Does anyone have any idea as whats going wrong in here ?

Était-ce utile?

La solution

Don't use var when you don't need to (or when the type is obviously redundant). In this case it hides what's going on, and you get surprised by the result.

The File.ReadLines method doesn't read all lines and return a collection, it returns an enumerator that reads the lines when you get items from it. The type it returns is not a string array, but an IEnumerable<string>, which you would have noticed if you had specified the type for the variable:

string[] URLs = File.ReadLines(Path.GetFullPath(@"Resources\FeedList.txt"));

This gives a compiler error, because the method doesn't return an array, so you would have seen that the result was not what you expected.

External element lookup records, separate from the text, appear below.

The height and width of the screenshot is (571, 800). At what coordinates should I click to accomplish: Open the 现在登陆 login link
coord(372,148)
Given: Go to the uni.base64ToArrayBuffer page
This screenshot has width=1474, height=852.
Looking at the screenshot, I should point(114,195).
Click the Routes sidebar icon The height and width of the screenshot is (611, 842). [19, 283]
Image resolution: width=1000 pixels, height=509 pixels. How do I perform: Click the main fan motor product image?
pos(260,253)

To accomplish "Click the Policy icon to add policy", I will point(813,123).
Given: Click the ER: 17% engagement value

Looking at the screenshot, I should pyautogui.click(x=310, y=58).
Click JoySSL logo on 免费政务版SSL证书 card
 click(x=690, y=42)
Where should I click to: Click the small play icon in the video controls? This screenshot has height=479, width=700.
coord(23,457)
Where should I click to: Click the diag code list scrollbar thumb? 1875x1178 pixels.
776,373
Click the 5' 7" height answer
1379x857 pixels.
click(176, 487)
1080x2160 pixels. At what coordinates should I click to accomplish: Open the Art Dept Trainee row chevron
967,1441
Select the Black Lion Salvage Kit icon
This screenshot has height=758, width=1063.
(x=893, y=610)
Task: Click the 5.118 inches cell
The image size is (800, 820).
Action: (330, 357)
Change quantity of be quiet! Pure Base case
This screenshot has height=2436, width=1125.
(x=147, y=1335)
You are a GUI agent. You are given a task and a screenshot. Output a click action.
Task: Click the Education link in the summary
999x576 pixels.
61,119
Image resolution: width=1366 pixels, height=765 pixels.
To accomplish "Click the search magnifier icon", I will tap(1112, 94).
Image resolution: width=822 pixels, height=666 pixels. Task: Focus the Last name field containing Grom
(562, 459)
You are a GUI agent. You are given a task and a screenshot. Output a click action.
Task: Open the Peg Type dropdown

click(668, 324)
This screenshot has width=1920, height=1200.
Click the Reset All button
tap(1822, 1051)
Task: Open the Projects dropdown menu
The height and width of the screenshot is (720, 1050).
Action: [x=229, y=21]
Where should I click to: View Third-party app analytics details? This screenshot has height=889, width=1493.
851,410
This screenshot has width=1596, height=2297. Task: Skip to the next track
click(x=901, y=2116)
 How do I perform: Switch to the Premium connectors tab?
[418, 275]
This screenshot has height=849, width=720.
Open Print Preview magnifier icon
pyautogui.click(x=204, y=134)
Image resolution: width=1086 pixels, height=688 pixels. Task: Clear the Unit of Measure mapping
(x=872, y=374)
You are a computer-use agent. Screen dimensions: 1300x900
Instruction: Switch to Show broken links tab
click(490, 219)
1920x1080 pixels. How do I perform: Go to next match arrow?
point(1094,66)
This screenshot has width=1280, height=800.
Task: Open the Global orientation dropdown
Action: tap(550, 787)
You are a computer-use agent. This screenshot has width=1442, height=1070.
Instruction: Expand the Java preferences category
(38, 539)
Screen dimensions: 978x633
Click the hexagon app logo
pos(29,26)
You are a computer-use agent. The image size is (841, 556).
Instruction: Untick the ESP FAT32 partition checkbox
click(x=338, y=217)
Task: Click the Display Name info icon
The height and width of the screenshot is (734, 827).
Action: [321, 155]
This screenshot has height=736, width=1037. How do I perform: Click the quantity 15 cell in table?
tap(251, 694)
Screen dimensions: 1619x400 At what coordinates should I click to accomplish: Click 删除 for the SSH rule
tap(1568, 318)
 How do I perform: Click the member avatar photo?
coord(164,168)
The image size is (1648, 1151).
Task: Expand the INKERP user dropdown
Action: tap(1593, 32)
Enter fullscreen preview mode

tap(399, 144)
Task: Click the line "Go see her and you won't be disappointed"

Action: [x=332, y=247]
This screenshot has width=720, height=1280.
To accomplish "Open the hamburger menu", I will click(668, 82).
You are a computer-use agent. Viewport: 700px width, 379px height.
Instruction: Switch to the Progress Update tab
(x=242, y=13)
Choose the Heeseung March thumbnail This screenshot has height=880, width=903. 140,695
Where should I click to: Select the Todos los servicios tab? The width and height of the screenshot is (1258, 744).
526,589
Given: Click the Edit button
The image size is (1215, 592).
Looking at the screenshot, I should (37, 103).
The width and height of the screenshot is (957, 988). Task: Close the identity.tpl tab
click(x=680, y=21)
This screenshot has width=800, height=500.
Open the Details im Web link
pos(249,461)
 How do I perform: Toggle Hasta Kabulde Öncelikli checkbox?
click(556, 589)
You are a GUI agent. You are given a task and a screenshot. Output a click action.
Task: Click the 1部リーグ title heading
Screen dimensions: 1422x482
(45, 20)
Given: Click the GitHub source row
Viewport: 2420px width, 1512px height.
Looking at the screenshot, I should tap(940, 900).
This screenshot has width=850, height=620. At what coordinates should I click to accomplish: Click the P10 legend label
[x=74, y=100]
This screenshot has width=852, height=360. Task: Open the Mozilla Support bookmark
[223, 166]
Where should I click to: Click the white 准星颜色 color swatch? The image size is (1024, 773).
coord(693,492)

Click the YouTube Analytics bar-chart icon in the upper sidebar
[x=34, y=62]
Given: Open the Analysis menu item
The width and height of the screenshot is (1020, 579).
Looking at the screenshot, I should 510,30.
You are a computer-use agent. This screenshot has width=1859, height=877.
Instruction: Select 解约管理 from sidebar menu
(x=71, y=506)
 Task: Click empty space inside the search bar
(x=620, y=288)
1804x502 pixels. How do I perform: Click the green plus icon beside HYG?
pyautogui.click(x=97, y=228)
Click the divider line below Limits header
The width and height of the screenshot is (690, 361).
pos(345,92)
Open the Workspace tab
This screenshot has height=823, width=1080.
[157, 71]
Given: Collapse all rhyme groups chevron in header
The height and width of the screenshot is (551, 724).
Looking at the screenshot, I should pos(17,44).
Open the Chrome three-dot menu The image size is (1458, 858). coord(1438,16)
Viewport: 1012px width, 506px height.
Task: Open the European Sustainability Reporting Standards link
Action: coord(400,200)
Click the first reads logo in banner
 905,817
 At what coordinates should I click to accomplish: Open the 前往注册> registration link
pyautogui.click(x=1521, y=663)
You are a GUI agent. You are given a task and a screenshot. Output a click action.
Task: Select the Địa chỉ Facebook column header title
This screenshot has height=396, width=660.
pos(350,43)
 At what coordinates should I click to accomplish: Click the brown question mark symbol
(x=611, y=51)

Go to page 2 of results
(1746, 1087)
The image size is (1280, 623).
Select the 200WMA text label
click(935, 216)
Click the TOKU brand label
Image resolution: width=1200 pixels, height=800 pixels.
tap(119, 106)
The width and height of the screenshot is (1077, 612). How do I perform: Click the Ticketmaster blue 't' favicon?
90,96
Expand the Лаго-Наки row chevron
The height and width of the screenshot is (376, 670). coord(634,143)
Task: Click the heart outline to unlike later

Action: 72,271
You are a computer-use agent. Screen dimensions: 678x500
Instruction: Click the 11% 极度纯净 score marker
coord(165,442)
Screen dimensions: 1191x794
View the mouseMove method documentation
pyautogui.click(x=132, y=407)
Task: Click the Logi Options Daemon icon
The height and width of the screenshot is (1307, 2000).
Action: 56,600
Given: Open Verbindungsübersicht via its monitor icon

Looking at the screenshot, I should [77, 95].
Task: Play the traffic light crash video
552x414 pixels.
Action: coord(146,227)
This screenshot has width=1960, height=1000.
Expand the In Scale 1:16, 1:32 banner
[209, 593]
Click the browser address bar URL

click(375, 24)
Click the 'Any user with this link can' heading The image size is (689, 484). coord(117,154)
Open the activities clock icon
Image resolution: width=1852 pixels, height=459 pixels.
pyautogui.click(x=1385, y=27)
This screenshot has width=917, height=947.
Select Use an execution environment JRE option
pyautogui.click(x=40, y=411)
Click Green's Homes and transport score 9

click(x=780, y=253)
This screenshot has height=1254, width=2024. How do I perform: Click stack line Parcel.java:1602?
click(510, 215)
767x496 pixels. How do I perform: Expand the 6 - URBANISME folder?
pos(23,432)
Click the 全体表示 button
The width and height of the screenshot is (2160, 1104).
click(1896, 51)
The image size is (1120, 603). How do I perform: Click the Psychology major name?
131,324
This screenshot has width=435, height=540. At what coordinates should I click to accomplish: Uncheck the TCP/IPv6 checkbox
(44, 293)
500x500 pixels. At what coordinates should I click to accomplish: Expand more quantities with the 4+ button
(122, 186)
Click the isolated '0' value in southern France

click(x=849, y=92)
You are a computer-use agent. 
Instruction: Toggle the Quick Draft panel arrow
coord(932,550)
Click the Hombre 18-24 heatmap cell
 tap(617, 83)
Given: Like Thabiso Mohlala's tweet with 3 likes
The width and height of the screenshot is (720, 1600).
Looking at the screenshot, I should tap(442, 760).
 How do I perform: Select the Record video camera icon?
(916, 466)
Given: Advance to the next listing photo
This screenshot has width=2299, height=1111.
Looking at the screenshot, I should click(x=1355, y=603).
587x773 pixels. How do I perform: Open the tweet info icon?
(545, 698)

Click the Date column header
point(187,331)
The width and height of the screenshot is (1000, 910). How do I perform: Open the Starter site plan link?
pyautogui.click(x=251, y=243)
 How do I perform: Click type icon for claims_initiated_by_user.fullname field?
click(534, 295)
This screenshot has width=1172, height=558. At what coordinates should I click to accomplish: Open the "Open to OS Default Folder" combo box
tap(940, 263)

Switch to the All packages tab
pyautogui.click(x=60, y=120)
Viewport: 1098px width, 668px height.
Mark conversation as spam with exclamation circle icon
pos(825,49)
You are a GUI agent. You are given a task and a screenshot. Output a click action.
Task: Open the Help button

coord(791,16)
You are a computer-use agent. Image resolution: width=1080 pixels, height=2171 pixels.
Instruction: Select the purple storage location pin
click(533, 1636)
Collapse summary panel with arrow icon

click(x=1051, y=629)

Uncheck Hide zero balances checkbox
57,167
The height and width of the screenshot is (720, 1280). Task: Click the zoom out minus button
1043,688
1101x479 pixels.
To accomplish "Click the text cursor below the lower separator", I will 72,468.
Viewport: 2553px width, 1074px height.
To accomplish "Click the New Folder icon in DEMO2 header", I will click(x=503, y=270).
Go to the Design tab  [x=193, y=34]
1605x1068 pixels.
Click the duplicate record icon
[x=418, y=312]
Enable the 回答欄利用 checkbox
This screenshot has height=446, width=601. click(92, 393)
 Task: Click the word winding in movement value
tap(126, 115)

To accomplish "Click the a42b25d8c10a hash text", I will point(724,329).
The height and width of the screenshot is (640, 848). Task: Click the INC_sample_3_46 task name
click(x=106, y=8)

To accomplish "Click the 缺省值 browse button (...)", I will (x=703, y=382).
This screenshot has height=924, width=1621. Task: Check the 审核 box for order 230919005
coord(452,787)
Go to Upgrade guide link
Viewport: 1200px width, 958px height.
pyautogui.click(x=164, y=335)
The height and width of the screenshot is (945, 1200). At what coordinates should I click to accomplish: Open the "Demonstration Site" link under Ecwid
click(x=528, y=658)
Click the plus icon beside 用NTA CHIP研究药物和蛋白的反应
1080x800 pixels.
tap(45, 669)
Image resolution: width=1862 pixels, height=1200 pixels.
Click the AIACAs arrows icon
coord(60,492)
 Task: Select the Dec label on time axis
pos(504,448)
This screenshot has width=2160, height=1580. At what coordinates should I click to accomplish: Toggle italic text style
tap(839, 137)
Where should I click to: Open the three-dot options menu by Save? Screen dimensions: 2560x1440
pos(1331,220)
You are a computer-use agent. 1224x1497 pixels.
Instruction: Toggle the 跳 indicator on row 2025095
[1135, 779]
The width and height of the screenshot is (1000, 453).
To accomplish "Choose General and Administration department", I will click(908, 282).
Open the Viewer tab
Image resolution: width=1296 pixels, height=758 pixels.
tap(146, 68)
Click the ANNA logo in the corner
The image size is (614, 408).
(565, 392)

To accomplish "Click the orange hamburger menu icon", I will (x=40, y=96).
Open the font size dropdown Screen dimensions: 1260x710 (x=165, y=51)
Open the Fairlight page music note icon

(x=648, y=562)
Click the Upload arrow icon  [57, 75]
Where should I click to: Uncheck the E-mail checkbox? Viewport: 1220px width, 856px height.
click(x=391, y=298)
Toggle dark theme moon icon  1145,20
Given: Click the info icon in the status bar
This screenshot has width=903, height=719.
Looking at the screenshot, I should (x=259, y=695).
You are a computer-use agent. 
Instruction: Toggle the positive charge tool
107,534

When you use the Count() method on the enumerator, it will read all the lines in the file in order to count them, so when you later on try to use the enumeration again, it has already read all lines and closed the TextReader.

Use the File.ReadAllLines method to read all lines in the file, instead of getting an enumerator:

string[] URLs = File.ReadAllLines(Path.GetFullPath(@"Resources\FeedList.txt"));

Now you can use the array multiple times.